“The Umbria Region is among the first in Italy to have set up a vaccination prevention intervention plan. After the approval of the National Vaccination Prevention Plan (Pnpv) 2023-2025, on 2 August last at the State-Regions Conference, we put in field all the strategies that the program itself envisages, i.e. vaccinating by risk class. Thanks to general practitioners, Umbria represents a great example of vaccination capacity”. Thus at Adnkronos Salute Massimo D’Angelo, director of Health and Welfare of the Umbria Region, before opening the work of the Fimmg Regione Umbria project entitled ‘The role of the general practitioner in the management of anti-herpes zoster vaccination: new perspectives for protecting the patient” underway in Perugia. Vaccinating “is a public health priority that has a double objective – continues D’Angelo – to protect the individual and the community”.

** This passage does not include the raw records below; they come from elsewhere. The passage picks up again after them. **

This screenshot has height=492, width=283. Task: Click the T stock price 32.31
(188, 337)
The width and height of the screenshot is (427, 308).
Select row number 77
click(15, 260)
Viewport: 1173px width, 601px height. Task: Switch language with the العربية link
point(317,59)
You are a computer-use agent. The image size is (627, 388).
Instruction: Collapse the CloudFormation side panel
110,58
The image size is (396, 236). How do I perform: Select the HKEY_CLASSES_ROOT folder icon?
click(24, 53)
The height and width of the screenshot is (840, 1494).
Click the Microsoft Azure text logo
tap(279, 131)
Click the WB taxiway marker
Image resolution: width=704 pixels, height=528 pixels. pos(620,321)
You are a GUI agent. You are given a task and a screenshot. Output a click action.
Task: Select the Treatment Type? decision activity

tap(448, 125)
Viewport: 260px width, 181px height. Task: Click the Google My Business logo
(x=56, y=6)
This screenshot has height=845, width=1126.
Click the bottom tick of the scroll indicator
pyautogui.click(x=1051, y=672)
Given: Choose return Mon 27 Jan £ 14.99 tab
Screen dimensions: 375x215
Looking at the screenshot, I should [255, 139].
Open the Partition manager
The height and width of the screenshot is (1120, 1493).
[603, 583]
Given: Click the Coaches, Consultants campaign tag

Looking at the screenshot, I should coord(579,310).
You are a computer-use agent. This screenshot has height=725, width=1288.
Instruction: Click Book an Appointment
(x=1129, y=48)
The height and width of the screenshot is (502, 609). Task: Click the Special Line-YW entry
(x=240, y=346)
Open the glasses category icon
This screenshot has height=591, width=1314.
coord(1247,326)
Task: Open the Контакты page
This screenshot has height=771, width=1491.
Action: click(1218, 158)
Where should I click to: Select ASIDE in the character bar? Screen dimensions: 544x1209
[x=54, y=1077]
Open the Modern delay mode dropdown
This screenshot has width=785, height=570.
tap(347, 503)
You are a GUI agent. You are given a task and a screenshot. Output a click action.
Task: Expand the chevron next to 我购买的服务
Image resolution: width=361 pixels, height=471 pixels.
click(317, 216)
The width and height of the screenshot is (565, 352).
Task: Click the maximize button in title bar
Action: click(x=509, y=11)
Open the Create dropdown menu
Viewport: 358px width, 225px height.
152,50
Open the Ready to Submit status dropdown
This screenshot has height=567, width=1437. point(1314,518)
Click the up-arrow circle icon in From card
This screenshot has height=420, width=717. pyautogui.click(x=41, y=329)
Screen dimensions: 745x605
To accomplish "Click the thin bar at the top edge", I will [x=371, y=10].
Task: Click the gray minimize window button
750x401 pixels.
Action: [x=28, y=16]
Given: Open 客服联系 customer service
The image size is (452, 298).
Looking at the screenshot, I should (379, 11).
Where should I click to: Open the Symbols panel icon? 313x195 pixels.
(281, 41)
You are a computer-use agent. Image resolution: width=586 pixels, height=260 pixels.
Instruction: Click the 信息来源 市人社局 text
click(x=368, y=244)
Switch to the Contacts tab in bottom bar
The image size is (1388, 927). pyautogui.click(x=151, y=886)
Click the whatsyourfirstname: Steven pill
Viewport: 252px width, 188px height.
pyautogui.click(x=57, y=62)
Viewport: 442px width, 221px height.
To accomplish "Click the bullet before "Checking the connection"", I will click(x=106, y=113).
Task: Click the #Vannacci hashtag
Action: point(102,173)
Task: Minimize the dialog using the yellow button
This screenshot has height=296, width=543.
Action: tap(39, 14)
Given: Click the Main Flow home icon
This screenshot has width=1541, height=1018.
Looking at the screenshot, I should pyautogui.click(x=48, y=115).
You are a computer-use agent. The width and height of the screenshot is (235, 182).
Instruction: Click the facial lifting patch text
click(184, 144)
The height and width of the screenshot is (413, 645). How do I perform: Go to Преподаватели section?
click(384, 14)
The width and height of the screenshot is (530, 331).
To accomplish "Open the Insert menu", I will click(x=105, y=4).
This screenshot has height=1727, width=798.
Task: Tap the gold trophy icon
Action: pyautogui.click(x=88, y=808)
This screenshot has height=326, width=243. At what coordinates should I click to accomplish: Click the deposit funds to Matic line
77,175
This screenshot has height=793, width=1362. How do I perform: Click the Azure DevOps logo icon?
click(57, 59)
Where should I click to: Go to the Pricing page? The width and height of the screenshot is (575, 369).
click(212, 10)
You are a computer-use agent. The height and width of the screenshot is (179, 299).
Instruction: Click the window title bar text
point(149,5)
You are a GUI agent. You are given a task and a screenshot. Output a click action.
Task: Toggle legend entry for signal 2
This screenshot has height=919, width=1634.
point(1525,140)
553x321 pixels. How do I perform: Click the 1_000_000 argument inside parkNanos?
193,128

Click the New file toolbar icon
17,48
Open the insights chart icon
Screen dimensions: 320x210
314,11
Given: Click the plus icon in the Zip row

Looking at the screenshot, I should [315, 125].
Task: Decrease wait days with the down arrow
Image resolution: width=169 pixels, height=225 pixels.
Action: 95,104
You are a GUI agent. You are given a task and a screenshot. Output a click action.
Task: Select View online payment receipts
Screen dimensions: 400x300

To confirm the vaccination capacity, continues D’Angelo, “the data: in 2022, compared to the previous year, we were among the first in Italy for vaccination coverage (for example for anti-flu and anti-Covid) on the elderly population. And this has evidently had a notable impact in terms of reducing hospital admissions in a region where the number of people over 65 is very high. These are often immunosuppressed, chronically ill people suffering from COPD, diabetes, cardiovascular diseases , renal failure, therefore subjects at risk”. And D’Angelo has no doubts about the projects that the Umbria Region intends to implement in light of this latest PNPV: “Among the priorities – he remarks – there is certainly the need to encourage integration in terms of strategic planning of activities among general practitioners who operate in the area, especially in disadvantaged areas and in the villages where many frail elderly people live, to guarantee vaccination in a homogeneous form and reduce the inequalities, which nevertheless exist”.
In this way “we can combat the risk of pathology in the population. But the system must reach home, we must also vaccinate at home”. The role of gender medicine is fundamental. “The family doctor has an important role in carrying out the vaccination procedure due to his widespread presence throughout the territory, he knows the individual patient”. Through general practitioners, “we can do promotion and information as well as uniform vaccination intervention on the territory – concludes D’Angelo – and avoid those territorial inequalities which then become health inequalities as well. The action must be as modulated in a homogeneous way throughout the region. These are our objectives that we can only achieve with due programming and planning”.